PHILADELPHIA (CBS) — He who laughs last, laughs loudest. Isn’t that what the kids say?
Well, Washington Redskins’ wide receiver DeSean Jackson got the last laugh via SI.com’s Monday Morning Quarterback on Friday, when it comes to Chip Kelly. Jackson, 29, was released by Kelly after his career-best 2013 season with the Philadelphia Eagles (82 catches, 1,332 yards, nine touchdowns).
Now, the Redskins’ deep threat is getting ready for this weekend’s NFC Wildcard Playoff game, just two weeks after his team eliminated the Eagles from post season contention for the second consecutive season. And Kelly? He’s looking for a new job.
“I’m a firm believer that bad karma comes back on you,” Jackson said in the story written by Robert Klemko.

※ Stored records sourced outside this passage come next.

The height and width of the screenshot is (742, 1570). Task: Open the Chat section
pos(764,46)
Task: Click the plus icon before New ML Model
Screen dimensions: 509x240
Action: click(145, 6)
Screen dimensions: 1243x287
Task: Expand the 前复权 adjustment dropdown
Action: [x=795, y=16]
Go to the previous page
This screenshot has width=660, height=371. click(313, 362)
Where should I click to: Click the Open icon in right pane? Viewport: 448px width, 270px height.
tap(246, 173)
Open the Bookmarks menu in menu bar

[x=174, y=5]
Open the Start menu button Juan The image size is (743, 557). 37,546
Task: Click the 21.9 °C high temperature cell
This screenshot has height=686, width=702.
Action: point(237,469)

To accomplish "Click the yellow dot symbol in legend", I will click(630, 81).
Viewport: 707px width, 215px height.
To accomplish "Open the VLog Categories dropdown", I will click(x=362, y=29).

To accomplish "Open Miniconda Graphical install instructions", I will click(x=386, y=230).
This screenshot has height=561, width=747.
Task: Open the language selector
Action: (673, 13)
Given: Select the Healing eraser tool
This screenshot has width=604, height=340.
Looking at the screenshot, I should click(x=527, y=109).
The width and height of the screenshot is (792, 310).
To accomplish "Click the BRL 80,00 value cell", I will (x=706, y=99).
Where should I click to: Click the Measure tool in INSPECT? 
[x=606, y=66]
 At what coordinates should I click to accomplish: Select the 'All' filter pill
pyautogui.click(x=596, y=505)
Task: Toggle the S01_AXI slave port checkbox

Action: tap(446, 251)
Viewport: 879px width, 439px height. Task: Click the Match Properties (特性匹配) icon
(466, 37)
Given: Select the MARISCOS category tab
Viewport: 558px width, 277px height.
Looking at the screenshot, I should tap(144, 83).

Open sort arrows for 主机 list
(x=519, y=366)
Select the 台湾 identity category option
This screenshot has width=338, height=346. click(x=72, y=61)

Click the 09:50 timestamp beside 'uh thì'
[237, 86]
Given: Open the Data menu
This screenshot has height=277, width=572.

“When you ruin a team like that, you do things to peoples’ families, you release people, you trade people, you get rid of good players who build something with the community, with the fans, with the kids — to have a guy come in and change up the team like that, I just believe in karma. I don’t have any bad words to say about him as far as what he feels he needs on his roster. But the guys that were on that roster created something special, from Jeremy Maclin to LeSean McCoy to Trent Cole to Todd Herremans and myself and Brandon Boykin; it goes on and on and on. When we were there we were a brotherhood. So for everyone to go their separate ways and to see how it all ended up, it’s a very sad thing.”
While Maclin left on his terms and McCoy was traded for salary cap space and a younger linebacker, Jackson was released primarily for off-the-field and character issues. In hindsight, Kelly may have actually helped Jackson grow as a person.
“It made me a lot more mature,” Jackson said of his release. “I got released coming off what I felt was the best year of my career. I had over 1,100 yards and I still got released? I’m asking myself, ‘What was it that I did wrong?’ But it wasn’t about my skills. It was about off the field. But I was never a bad guy. I just needed to tighten up on my end, be more of a professional and know that there was more to it than how you performed.”